重组质粒转染骨髓干细胞:将细胞按1×105个/孔接种于六孔培养板,第二天待细胞融合至90%时,用无血清培养基稀释重组质粒,将重组质粒和LipofectamineTM3000 混合,孵育20min,逐滴加入,混匀,培养6h 后终止转染,加入完全培养基继续培养,48h 后观察。
Trizol 法提取RNA:依次加入trizol、氯仿、异丙醇、75%酒精,DEPC 水,紫外分光光度计检测RNA浓度及纯度。两步法反转录为cDNA:①去除基因组DNA 反 应:5×gDNA Eraser Buffer(2μL),gDNA Eraser(1μL),Total RNA(小于1μg),RNase Free dH2O(up to 10 μl)。室温反应5~30min②反转录反 应:步 骤①反 应 液(10μl),PrimeScript RT Enzyme Mix I(1μL),RT Primer Mix(1μL),5×PrimeScript Buffer 2(for Real Time)(4μL),RNase Free dH2O(4μL),上PCR 仪器,37℃15min,85℃5s,1 个循环。
两步法实时荧光定量PCR: 引物由上海生工生物工程公司合成,M-CSF 上游引物CTGCTGGTCTGTCTCCTCGT,下游引物GTCTCCATTTGGCTGTCGAT,OSX 上游引物AAGGCAGTTGGCAATAGTGG,下游引物TGAATGGGCTTCTTCCTCAG;OCN 上游引物GGTGCAGACCTAGCAGACACCA,下游引物AGGTAGCGCCGGAGTCTATTCA。
荧光定量PCR 反应体系为20μL,Premix Ex Taq 10μL,cDNA 2μL,上游引物1μL,下游引物1μL,ddH2O6 μL;反应参数设置如下:95℃2min,95℃5s,60℃10s,40 个循环。

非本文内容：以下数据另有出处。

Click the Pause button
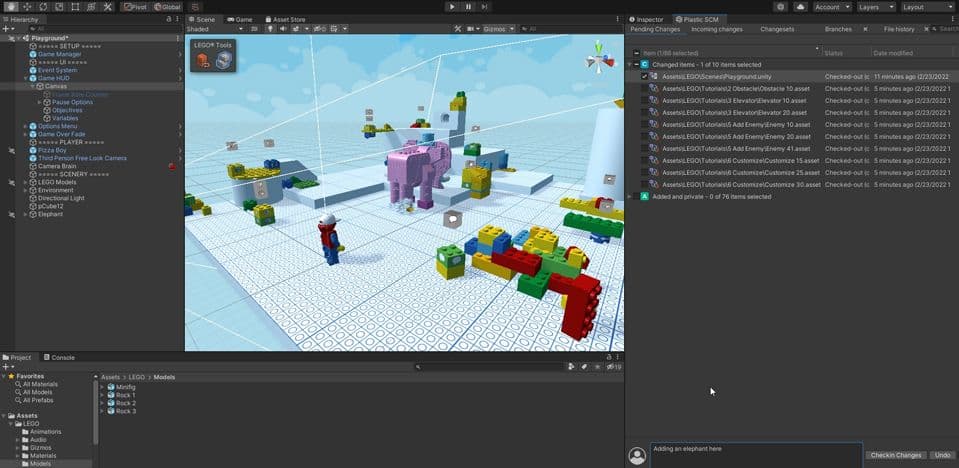Screen dimensions: 959x468 [x=468, y=6]
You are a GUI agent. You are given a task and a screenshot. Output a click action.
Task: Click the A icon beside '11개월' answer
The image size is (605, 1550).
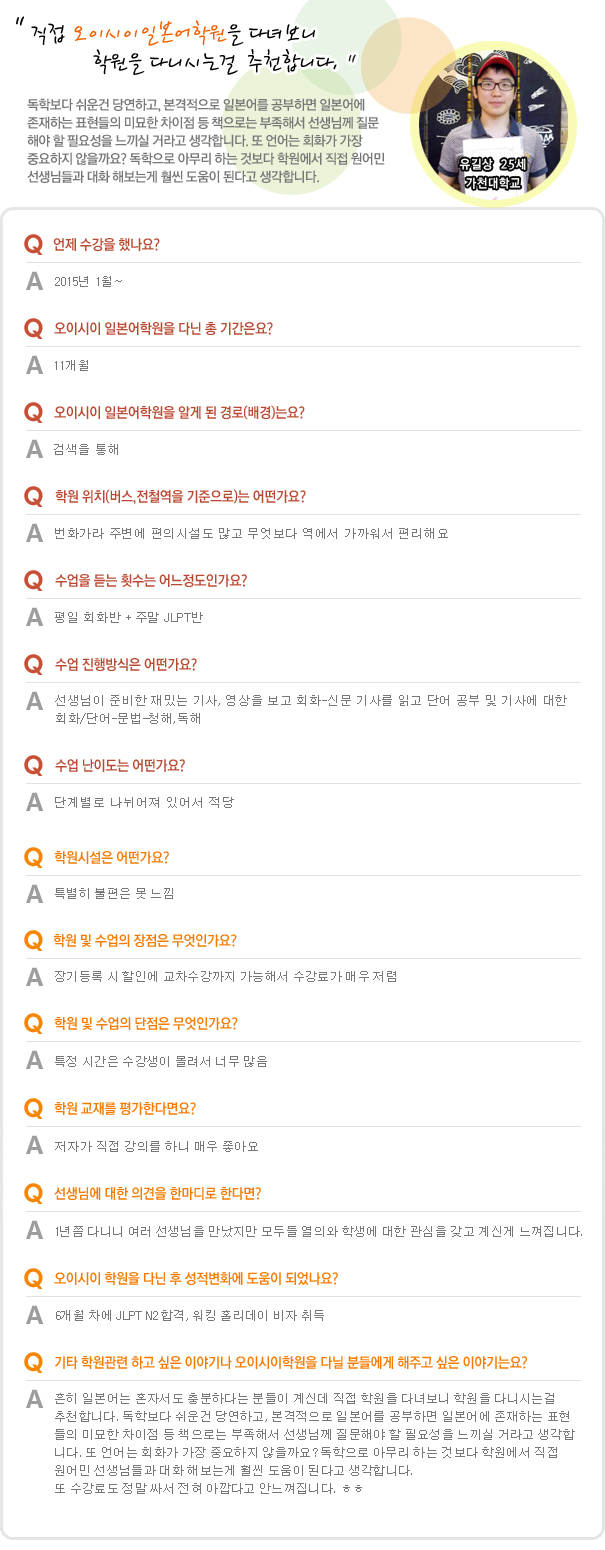pyautogui.click(x=34, y=364)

重复3 次。
主要观察指标及数据分析:转染后实验组和对照组相关成骨基因mRNA 水平表达的差异。采用统计学软件SPSS16.0 分析,实验组及对照组均数比较采用t检验分析,P<0.05 为有统计学意义。
结 果
1.骨髓间充质干细胞的鉴定培养的第3 代大鼠BMSCs 均一表达CD29,CD44,阳性率分别为50.2%,70.3%;而CD45,呈阴性,阳性率分别为4.9%。
图1 流式细胞术细胞鉴定
2.选取ALB 平板上的可疑菌落摇菌后提取质粒,用琼脂凝胶电泳分析可见1 条约6400bp 的条带。大小与预期结果相吻合。测序结果表明,与所设计的干扰序列完全一致。结果靶向沉默小鼠M-CSF基因的载体构建成功。
图2 重组质粒1%凝胶电泳
图3 M-CSF重组质粒转染48h后
图4 阴性对照重组质粒转染48h后
3.M-CSF质粒转染BMSCs 细胞:转染48h 后,转染成功的细胞,激光共聚焦显示绿色荧光。
RT-PCR:48后,RT-PCR 检测结果显示,M-CSFmRNA下调,相关破骨基因中OSX、OCN表达上降(P<0.05)BMP-2基本不变(P>0.05)。
图5 OSX、OCN、BMP-2相对阴性对照组表达差异图
讨 论
破骨细胞和成骨细胞联系紧密,能够相互作用,相互影响,有学者发现破骨细胞在骨吸收过程中的上清液可能通过抑制增殖、脂肪形成和促进分化而提高BMSCs 的成骨活性[11]。
M-CSF 是形成破骨细胞的关键因子[12],抑制M-CSF 的作用能够减少Oc(Osteoclast)的形成[13]。进而降低骨吸收。M-CSF 高表达,能够导致骨疏松[14]。M-CSF 表达的变化,可能会影响破骨或成骨细胞相关基因的表达,本实验利用RNAi 转染骨髓干细胞,降低M-CSF 的表达,观察成骨相关基因OSX、OCN的表达变化。探索M-CSF与其他成骨基因间的动态变化。为组织工程中细胞因子的利用及骨吸收机制的研究提供理论基础。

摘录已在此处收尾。